Dans la synagogue se réunissait tout le peuple, le samedi, pour assister à la prière et écouter le rabbin ou n’importe quel autre personne qui voulait faire un commentaire sur les textes de l’Ecriture qu’on venait de lire. La synagogue n’est pas exactement l’équivalent des temples chrétiens actuels. C’était des lieux plus familiers, plus populaires, plus laïc. On pouvait y parler librement sans que soit nécessaire la présence d’un ministre sacré. Le rabbin était un maître-catéchiste, pas un prêtre.

2. Au temps de Jésus, comme durant de nombreux siècles de l’antiquité, le manque de connaissances scientifiques et l’ignorance sur le fonctionnement du corps humain, faisaient qu’on attribuait certaines maladies à l’action des démons. Surtout lorsqu’il s’agissait des maladies mentales, car les cris, les attaques et le manque de contrôle des mouvements du malade, semblaient spectaculaires et énigmatiques. Dire “fou” équivalait à dire “possédé du démon” et pour cela, on disait aussi impur : dominé et possédé par un esprit impur, le diable.

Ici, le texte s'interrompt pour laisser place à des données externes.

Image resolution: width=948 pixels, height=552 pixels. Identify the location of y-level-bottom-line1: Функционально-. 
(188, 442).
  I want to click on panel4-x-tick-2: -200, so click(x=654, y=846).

La majeure partie des religions anciennes considéraient qu’il y avait dans le monde des personnes, des choses et des actions impures et, en contrepartie, des personnes, des choses et des actions pures. L’une et l’autre étaient contagieuses. Cette impureté n’a rien à voir avec la saleté extérieure. Ni la pureté avec la propreté. Rien à voir non plus avec la morale, le bon ou le mauvais. L’impur c’est ce qui est chargé de forces dangereuses et inconnues et le pur ce qui a des pouvoirs positifs. Celui qui s’approche de l’impur, ne peut pas s’approcher de Dieu. La pureté-impureté est une idée fondamentalement religieuse.

Depuis très longtemps, la religion d’Israël avait assimilé cette forme de pensée et il existait une multitude de lois pour se protéger de l’impureté en lien avec la sexualité (la menstruation et la blennorragie étaient des formes d’impureté) ; avec la mort (un cadavre était impur) ; avec certaines maladies (la lèpre, la folie rendaient impur). La majorité de ces lois sont conservées dans le livre du Lévitique. A mesure que le peuple évolue passant d’une religion magique à une religion de responsabilité personnelle, ces idées tombèrent en désuétude. Cependant, quelques troupes les observaient scrupuleusement, d’où les lavements prolongés et minutieux pour être agréables à Dieu. Jésus rejeta toutes ces idées et ces coutumes et par ses paroles et ses actes, effaça la frontière qui existait entre le pur et l’impur, idée centrale dans l’ancienne religion.